A single corrupted bit in a structural field — the MFH offset, the packet length, the fragment indicator — can cause the decoder to lose frame lock and drop multiple subsequent packets. Golay protection guards against this.
Reed-Solomon (stream-level protection, optional):
Per IRIG 106-15, an optional Reed-Solomon outer code can be applied to the entire PCM stream for additional protection over noisy RF links. The alternate sync pattern (0x1ACFFC1D) and N × 223 frame sizing signal its use.
IRIG 106-15 original text confirms this mechanism; however, explicit RS parameters were not verified in current 106-23 extraction. Confirm with your equipment vendor whether this capability applies to your specific implementation.
Implementation Considerations
Engineers specifying or deploying Chapter 7 systems should work through this checklist:
- Confirm that every component — airborne encoder, ground bit synchronizer, PCM decommutator, data processor — supports the same Chapter 7 revision. Interoperability across the chain depends on it.
- Verify that bit synchronizers and PCM decommutators can parse the MFH offset field and reconstruct variable-length packets spanning multiple minor frames.
- If your system was designed to the 2015 standard, check how your software handles the Chapter 11 SP content values used in current 106-23 versus the Chapter 10 packet terminology from earlier revisions.
- PCM-to-Ethernet bridging — stripping Chapter 7 formatting to forward recovered packet data over Ethernet — is a vendor-implemented capability, not a feature defined within the RCC standard itself. Confirm support explicitly with your vendor.
Lumistar manufactures IRIG 106-compliant telemetry hardware across the full ground station chain, including bit synchronizers, PCM decommutators, and integrated ground station systems. For specific questions about Chapter 7 compatibility, contact their engineering team at 760-431-2181 or sales@lumistar.net.
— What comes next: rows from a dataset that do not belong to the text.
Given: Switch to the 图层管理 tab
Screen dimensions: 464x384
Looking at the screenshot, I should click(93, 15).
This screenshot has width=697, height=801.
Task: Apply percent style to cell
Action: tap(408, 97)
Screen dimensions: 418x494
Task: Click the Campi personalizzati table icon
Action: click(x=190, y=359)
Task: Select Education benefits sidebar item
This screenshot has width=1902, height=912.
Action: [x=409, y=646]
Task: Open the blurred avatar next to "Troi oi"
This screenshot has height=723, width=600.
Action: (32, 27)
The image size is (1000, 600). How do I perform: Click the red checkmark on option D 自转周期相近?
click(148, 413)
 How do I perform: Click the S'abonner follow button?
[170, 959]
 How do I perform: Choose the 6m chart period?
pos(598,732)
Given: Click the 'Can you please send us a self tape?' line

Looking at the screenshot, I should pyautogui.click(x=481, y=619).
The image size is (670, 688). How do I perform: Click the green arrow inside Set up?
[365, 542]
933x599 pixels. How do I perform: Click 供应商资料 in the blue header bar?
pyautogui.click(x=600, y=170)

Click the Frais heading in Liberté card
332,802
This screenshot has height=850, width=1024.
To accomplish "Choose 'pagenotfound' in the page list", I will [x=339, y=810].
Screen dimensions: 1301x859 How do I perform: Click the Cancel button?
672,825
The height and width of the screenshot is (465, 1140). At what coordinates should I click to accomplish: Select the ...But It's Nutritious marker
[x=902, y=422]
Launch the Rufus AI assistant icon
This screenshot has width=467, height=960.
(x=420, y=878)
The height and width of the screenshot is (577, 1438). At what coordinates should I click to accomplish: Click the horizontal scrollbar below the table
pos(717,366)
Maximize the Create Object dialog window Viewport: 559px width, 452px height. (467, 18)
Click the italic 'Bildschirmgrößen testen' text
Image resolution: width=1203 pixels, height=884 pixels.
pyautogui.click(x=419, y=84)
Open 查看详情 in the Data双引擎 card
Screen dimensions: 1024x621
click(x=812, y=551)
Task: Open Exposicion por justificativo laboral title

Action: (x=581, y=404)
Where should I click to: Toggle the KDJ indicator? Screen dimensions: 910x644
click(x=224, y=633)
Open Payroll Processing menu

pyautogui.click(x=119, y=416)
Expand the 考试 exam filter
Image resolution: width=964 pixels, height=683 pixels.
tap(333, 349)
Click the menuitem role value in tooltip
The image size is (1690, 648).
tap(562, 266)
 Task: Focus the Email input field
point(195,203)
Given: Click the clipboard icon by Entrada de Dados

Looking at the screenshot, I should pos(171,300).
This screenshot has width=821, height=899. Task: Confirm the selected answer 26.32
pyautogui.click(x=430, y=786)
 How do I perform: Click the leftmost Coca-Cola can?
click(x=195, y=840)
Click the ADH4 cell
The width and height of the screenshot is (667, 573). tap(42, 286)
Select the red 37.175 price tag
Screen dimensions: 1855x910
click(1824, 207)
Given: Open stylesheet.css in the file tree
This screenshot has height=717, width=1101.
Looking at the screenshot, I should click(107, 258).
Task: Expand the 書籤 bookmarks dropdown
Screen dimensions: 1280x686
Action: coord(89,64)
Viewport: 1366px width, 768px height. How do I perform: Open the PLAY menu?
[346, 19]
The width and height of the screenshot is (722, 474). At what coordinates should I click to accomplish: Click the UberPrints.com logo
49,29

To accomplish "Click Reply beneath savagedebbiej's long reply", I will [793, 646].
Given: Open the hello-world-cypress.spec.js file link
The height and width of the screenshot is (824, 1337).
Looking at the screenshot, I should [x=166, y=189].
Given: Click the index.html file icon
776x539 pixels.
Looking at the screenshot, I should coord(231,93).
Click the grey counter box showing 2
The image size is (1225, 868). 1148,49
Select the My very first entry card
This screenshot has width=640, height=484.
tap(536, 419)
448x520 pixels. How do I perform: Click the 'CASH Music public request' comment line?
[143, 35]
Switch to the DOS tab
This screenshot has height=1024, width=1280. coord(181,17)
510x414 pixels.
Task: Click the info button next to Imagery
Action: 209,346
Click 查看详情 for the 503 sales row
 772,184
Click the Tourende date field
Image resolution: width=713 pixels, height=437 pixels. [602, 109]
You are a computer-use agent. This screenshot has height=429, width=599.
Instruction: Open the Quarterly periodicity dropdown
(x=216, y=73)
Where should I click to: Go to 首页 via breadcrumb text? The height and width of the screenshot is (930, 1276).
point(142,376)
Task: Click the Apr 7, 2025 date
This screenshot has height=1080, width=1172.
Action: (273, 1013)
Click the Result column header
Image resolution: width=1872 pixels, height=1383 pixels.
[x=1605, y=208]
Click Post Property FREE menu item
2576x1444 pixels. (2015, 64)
Frequently Asked Questions
What is IRIG 106 Chapter 7?
IRIG 106 Chapter 7, titled "Packet Telemetry Downlink," defines how variable-length data packets (Chapter 11 data, Ethernet frames, Chapter 24 TmNS messages) are asynchronously inserted into a Chapter 4 PCM telemetry stream for real-time downlink during flight test. First introduced in IRIG 106-15, it replaced earlier Chapter 10 packet terminology in subsequent editions.
What is the IRIG standard?
IRIG 106 is the Range Commanders Council's governing standard for telemetry in test and evaluation programs, covering airborne data acquisition through ground-based reception and processing. It is a US government standard used across defense, aerospace, and federal test range programs including Air Force, Navy, Army, and NASA facilities.
What is the difference between IRIG 106 Chapter 7 and Chapter 10?
Chapter 10 defines the data packet and recording format for telemetry data types: what the data contains and how it is structured. Chapter 7 defines how those packets are encapsulated and transported inside a PCM stream for real-time downlink.
What packet types are supported by IRIG 106 Chapter 7?
Current IRIG 106-23 Chapter 7 supports Fill SPs, Application-Specific SPs, Test Counter SPs, Chapter 11 SPs, Raw Ethernet MAC Frame SPs, Internet Protocol (IP) SPs, and Chapter 24 TmNSMessage SPs. The original 2015 edition used Chapter 10 packet terminology rather than Chapter 11.
What is asynchronous packet multiplexing in IRIG 106 Chapter 7?
Asynchronous packet multiplexing is the method by which variable-length packets are inserted into fixed-length PCM minor frames without synchronization to the frame clock. Packets can span multiple frames or share a single frame. The Minor Frame Header offset field directs the decoder to the correct packet boundaries in either case.
How does Golay code protect data in IRIG 106 Chapter 7?
The extended binary Golay code (24,12,8) encodes 12 bits of structural data into 24-bit protected words, applied to all MFH and EP header fields. It corrects up to 3-bit errors and detects up to 7-bit errors. This prevents a single transmission error from corrupting frame structure and causing loss of multiple downstream packets.